Data from the EY Item Club’s latest report shows that the divide exists even when the numbers are positive. The Item Club’s house price index shows that London homes will increase in value by 7pc year-on-year, followed interestingly by Wales, at just under 4pc.
But the North West, Yorkshire, and the North East, will all see price growth of around just 1pc.
Numbers from high-end estate agents Savills back up such regional disparities. The firm said in the late summer that it expects UK house price growth to average 18.1pc by the end of 2017, compared with the 11.5pc anticipated when its forecasts were originally published in November 2012. However, it stressed regional variations will fluctuate from 25.1pc for prime central London to 12.5pc for the North East.
“At a national level an improvement in new buyer inquiries and mortgage approvals, together with the anticipated impact of Help to Buy, has caused us to increase our UK forecast,” said Lucian Cook, director of Savills residential research.
Interestingly, when it comes to planning application approvals – a constant source of aggravation for the construction industry – London is also streets ahead. Data from Knight Frank show that outline planning applications for housing developments of 50 or more nationally were up 31pc between May and August this year compared with a year earlier – but this figure stood at 151pc within the capital.

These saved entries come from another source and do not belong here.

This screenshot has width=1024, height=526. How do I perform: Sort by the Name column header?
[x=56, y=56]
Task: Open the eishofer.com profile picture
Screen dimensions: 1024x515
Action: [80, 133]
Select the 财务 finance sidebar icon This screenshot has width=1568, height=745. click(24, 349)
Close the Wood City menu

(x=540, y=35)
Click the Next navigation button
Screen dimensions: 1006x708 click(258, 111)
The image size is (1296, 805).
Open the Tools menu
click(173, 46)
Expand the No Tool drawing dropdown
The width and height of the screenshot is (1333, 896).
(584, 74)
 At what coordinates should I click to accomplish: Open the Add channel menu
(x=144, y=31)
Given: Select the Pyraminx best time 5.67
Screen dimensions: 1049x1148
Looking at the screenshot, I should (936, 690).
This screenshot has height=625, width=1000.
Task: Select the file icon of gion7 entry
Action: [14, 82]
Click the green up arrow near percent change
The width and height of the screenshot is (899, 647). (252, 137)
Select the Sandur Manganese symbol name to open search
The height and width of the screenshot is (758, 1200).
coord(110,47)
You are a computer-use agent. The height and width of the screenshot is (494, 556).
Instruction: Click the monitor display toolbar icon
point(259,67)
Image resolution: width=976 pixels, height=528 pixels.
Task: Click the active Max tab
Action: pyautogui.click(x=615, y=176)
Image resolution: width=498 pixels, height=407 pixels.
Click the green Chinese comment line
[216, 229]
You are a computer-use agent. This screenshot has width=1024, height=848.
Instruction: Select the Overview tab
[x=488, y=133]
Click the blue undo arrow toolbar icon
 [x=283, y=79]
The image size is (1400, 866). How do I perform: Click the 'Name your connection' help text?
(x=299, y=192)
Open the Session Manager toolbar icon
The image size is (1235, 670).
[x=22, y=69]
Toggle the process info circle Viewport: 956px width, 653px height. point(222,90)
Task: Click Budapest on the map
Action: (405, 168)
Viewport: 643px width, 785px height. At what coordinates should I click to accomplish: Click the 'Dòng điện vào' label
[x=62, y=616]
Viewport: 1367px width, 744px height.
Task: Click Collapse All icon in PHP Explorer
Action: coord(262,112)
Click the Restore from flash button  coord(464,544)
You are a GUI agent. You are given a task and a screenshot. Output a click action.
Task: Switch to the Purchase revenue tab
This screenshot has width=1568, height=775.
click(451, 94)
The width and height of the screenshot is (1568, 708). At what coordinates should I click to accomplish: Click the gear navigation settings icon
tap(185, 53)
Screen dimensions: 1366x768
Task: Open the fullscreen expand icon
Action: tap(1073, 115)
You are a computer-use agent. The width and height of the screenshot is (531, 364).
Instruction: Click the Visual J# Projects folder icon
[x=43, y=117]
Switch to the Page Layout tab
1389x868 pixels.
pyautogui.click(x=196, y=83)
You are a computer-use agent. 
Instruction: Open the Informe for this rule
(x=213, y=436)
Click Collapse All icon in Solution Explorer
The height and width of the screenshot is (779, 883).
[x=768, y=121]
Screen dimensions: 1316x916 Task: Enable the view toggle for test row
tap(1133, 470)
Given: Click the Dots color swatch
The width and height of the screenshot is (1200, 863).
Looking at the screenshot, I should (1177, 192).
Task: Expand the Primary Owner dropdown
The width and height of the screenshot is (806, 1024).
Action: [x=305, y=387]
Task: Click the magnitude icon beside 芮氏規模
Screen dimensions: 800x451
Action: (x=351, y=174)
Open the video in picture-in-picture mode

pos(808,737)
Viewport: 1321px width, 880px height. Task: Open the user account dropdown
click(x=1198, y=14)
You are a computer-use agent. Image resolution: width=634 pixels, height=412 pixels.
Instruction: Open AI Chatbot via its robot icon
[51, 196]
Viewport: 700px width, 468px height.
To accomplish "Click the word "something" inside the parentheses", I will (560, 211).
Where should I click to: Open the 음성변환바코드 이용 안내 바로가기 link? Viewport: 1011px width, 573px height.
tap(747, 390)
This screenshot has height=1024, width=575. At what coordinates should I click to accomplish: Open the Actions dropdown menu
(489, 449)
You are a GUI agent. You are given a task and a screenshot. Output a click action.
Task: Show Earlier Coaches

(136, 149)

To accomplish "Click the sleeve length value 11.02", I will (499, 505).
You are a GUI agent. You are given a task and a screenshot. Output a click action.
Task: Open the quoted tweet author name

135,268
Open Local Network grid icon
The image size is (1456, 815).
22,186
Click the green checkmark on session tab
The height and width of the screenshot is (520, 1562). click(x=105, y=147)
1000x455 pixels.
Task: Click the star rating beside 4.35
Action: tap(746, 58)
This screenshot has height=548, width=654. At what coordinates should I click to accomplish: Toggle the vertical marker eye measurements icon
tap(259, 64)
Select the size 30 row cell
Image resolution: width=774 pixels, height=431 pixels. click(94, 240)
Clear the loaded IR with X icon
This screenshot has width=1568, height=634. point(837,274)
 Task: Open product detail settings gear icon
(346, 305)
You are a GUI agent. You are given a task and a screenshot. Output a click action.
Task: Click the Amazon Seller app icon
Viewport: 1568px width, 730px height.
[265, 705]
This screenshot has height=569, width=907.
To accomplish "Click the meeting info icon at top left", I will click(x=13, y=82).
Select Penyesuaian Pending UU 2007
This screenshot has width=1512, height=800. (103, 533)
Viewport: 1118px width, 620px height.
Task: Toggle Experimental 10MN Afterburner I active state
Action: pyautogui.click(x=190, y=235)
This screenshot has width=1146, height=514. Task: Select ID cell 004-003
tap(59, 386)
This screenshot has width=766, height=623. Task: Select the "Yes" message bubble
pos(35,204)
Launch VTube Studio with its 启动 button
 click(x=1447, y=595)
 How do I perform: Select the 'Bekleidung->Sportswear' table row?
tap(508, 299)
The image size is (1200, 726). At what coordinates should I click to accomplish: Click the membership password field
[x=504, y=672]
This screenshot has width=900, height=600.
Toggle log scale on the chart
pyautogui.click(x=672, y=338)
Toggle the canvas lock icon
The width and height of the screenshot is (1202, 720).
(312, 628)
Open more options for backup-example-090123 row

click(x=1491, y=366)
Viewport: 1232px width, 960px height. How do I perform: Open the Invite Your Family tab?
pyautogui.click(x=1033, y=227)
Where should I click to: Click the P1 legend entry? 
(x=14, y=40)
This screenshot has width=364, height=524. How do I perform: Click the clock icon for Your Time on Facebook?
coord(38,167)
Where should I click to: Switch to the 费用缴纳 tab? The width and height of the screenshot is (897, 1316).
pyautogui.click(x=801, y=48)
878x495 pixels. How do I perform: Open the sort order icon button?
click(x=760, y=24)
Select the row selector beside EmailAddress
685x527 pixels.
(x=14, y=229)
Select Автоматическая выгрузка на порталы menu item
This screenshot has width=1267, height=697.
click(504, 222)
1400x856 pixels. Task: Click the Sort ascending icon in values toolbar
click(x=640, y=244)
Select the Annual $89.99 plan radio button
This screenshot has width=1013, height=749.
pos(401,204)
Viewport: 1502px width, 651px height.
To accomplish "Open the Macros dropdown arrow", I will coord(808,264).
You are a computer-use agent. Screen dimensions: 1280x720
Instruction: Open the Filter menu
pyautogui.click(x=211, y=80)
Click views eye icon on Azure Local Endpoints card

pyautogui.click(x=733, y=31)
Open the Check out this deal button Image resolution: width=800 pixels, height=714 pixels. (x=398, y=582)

Despite the apparent evidence to the contrary, Mark Carney, Governor of the Bank of England, said recently that “across the UK, the recovery is broadening” into different sectors and regions.
But not everyone is convinced. Stewart Cowley, investment director of fixed income and macro strategy at Old Mutual Global Investors, believes there is a political dimension to the divide which suits the prevailing status quo.
“The economic split between London and the rest of the country has an important electoral dimension. If you overlay the areas where people are paying the highest mortgages compared to their income and the electoral boundaries you find that, outside of London, the people most sensitive to interest rate movements are in Conservative strongholds,” he argues.
“Increasing interest rates should be a symbol of economic success. But if it is done before real incomes have begun to recover, money will drain out of bank accounts which won’t be a vote winner, even though it isn’t in the control of George Osborne and the Treasury.”
But there are some green shoots. John Allan, national chairman of the Federation of Small Businesses, points to the organisation’s own research which showed that confidence among the UK’s small business community reached a three-year peak in the last quarter.
“Just as encouraging was the news that confidence among our SMEs extended beyond London and the South East, and was spread evenly through the country,” says Allan.
“These positive findings should make welcome reading for the Government, which has placed great stock in the ability of small businesses to grow, invest and compete with international rivals.”
Although small firms may be confident, in reality, most economists agree that it is medium and large-sized employers who need to increase confidence levels before a shift can really be seen.
Despite good news in certain areas – and an improving trend in regions such as Birmingham, thanks to its focus on the returning financial services sector – the overall picture of UK economic growth continues to mask severe disparities across the regions, disparities which will only be closed by targeted policies and a real rebound across all sectors of the economy.